Sunday, April 24, 2011

The Masculine Directive

For years I’ve wrestled with the Christian concept of male headship of the home and family. I’m sure it’s a combination of the time and the culture in which I was raised, along with the confusion that most people have regarding equality. (Equality is not sameness. We have equal value, but different roles - otherwise, there’d be no reason for different people.)

Until now, I’ve reluctantly “accepted” that it’s the role of the man to be in headship of his household. Frankly, I didn’t like the idea at all, but resolved that if that’s what God directed, then I should accept it.

Then, recently, my 14 year old son asked my wife a question that, at first, might seem to be unrelated, but proved otherwise. It was around Christmas, and he had been thinking about Jesus, in general, and the Christmas story, in particular. He asked, “Do you think Mary knew that Jesus was born without sin?”

When I heard this, my first thought was, “Of course she did. She was a virgin, and yet conceived. The angel Gabriel told her Jesus would be called the Son of the Highest.” Then I realized two things. Gabriel didn’t actually come right out and say that Jesus would be born without sin. In my opinion, it was certainly implied, but maybe not understood. The second thing I realized was that Jesus actually told the disciples things which they nevertheless seemed surprised at when it was borne out. So, maybe she didn’t know. Good question.

This made me ask, “Was Jesus actually born without sin?” I know that Catholic doctrine says that even Mary was born (or even conceived) without sin, so therefore, Jesus was also. I’m not Catholic, and, while I don’t wish to argue the point, I don’t subscribe to this doctrine.

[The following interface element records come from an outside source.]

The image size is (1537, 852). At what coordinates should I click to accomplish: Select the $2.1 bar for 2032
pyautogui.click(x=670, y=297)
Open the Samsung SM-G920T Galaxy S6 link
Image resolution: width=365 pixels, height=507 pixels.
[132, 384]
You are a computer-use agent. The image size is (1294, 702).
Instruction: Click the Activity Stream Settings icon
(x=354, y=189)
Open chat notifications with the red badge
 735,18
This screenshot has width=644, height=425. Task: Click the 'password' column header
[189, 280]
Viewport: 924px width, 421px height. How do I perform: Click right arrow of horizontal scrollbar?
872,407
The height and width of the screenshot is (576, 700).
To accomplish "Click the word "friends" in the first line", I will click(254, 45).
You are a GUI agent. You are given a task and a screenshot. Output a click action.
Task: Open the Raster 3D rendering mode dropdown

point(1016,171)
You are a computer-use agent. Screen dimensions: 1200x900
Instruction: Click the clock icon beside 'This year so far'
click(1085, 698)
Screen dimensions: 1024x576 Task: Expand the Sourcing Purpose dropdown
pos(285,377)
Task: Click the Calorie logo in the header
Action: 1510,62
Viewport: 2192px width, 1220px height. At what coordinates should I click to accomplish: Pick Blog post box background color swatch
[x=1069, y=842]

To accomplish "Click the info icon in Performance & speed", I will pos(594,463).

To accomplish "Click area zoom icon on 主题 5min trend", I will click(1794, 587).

But if the argument is made that Jesus, as well as being fully God, was fully human - and was in fact born from a human mother’s womb - how can it be argued, being as all men are born with original sin, that he was born without sin?

This proved to be a fascinating study for me. I’ve since heard other people talk in similar terms, so I know it’s not original, but it was new to me at the time.

Jesus was born of a woman’s seed - as prophesied in Genesis 3:15. Every other time in the Bible, when it talks about seed, it’s always a man’s seed. That makes sense, as it’s the man who carries the seed. So, why would it speak about a woman’s seed? At first glance, it doesn’t make sense. Until you examine the circumstances of Jesus’ birth.

Jesus was born of a woman’s seed - or stock, if you will - He was born as a baby to a woman. However, He was NOT the result of a man’s seed. There was nothing of Joseph, physically, in Jesus. So, the prophecy makes sense. He was born of a woman’s seed. He was still human, so wasn’t He born with original sin?

No! And this is where it ties in with the subject of male headship. The sin nature resulting from disobedience to God was not carried in Eve (or the woman). It’s was carried in Adam (the man). It was Adam to whom God gave the command to not eat of the tree. Eve wasn’t even created yet, at that point.

Yes, Eve was aware of the command. We know that Adam passed along the command, because she repeats it to the serpent. But if you read Genesis, you’ll see that it was Adam - and only Adam - that God commanded. He was the responsible party. From the beginning, God intended the man to be in headship over his wife - and in SUBMISSION to God! He disobeyed god and bore the punishment by having a sin nature. The reason all humans have a sin nature is because all humans are descendants of Adam. All except Jesus. Jesus has no connection to Adam other than through Mary’s ancestors - but, while the mother may carry the sin nature, she does not pass it along. The father passes it along. Which is why it’s so critical to understand that Jesus was not born of an earthly father.

So, it’s actually for the same reason that we know that Jesus did not have a sin nature, that we also know that God has designed male headship. Adam was the responsible party, not Eve.

To be completely honest, I’m still not sure I LIKE the idea, but now, as well as accepting it, I also understand it.